* [DIRECTIVE]
Write the next part of the power method text, starting right after its last sentence.

* [STUDY TEXT]
----------------

In practice, we do not know how many iterations we need to perform in order to get a good approximation of the eigenvector eigenvalue.  Instead we should specify a condition upon which we will be satisfied with the approximation and terminate the iteration.  For example, since $||AX^{(m)}||\approx \lambda_1$ and $AX^{(m)}\approx \lambda_1X^{(m)}$ we might require that $AX^{(m)} - ||AX^{(m)}||X^{(m)} < \epsilon$ for some small number $\epsilon$ known as a tolerance.  This condition ensures that $X^{(m)}$ functions roughly like an eigenvector. 

In [11]:
X = np.array([[1],[0],[0],[0]])

m = 0
tolerance = 0.0001
MAX_ITERATIONS = 100

## Compute difference in stopping condition
## Assign Y = AX to avoid computing AX multiple times
Y = A@X
difference = Y - lag.Magnitude(Y)*X

while (m < MAX_ITERATIONS and lag.Magnitude(difference) > tolerance):
    X = Y
    X = X/lag.Magnitude(X)

    ## Compute difference in stopping condition
    Y = A@X
    difference = Y - lag.Magnitude(Y)*X
    
    m = m + 1
    
print("Eigenvector is approximately:")
print(X)
print("Eigenvalue is approximately:")
print(lag.Magnitude(Y))
print("Magnitude of difference is:")
print(lag.Magnitude(difference))


Eigenvector is approximately:
[[ 1.65181395e-06]
 [-5.77350269e-01]
 [-5.77350269e-01]
 [-5.77350269e-01]]
Eigenvalue is approximately:
24.00002098082306
Magnitude of difference is:
4.3284704409694366e-05


A more common condition to require is that $||X^{(m)} - X^{(m-1})|| < \epsilon$ for a given tolerance $\epsilon$.  

In [8]:
X = np.array([[1],[0],[0],[0]])

m = 0
tolerance = 0.0001
MAX_ITERATIONS = 100

difference = X

while (m < MAX_ITERATIONS and lag.Magnitude(difference) > tolerance):
    X_previous = X
    X = A@X
    X = X/lag.Magnitude(X)

    ## Compute difference in stopping condition
    difference = X - X_previous
    
    m = m + 1
    
print("Eigenvector is approximately:")
print(X)
print("Eigenvalue is approximately:")
print(lag.Magnitude(A@X))
print("Magnitude of difference is:")
print(lag.Magnitude(difference))


Eigenvector is approximately:
[[ 2.64294012e-05]
 [-5.77350269e-01]
 [-5.77350269e-01]
 [-5.77350269e-01]]
Eigenvalue is approximately:
24.000335690312877
Magnitude of difference is:
8.434774776937697e-05


Issues with Power Method:

- Most obviously, it only applies to the largest eigenvalue.  This is not a huge detriment since applications often only require an approximation of the largest eigenvalue.  Also, as we will demonstrate, it is possible to modify the method to approximate the other eigenvalues.

----------------

* [DATA SHOWN]
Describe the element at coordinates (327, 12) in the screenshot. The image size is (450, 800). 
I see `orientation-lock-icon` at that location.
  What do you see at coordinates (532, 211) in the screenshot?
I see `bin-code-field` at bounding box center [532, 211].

----------------

* [SOLVED PROBLEM]
- The power method is slow to converge.  Without getting into what "slow" means, we can see that if $|\lambda_1|$ is close to $|\lambda_2|$, then $|\lambda_1/\lambda_2|^m$ approaches zero more slowly as $m$ gets large.

- The method may perform poorly if the $V_1$ component of $X^{(0)}$ is small.

- What happens with complex eigenvalues?


In [5]:
import scipy.linalg as SLA

evalues, evectors = SLA.eig(A)
print(evalues)
print(evectors[:,0])

[ 2.40000000e+01+0.j -6.00000000e+00+0.j  6.00000000e+00+0.j
 -3.99305433e-15+0.j]
[ 4.94568128e-16 -5.77350269e-01 -5.77350269e-01 -5.77350269e-01]


### Inverse Power Method

The **Inverse Power Method** is a modified version of the Power Method that allows us to approximate eigenvalues that are *not the largest*.  All that is needed to make the modification is two simple facts that relate changes in a matrix to changes in the eigenvalues of that matrix.  Let's suppose that $A$ is an invertible $n\times n$ matrix with eigenvalue $\lambda$ and correpsonding eigenvector $V$, so that $AV=\lambda V$.  If we multiply this equation by $A^{-1}$, we get $V=\lambda A^{-1}V$, which can then be divided by $\lambda$ to illustrate the useful fact.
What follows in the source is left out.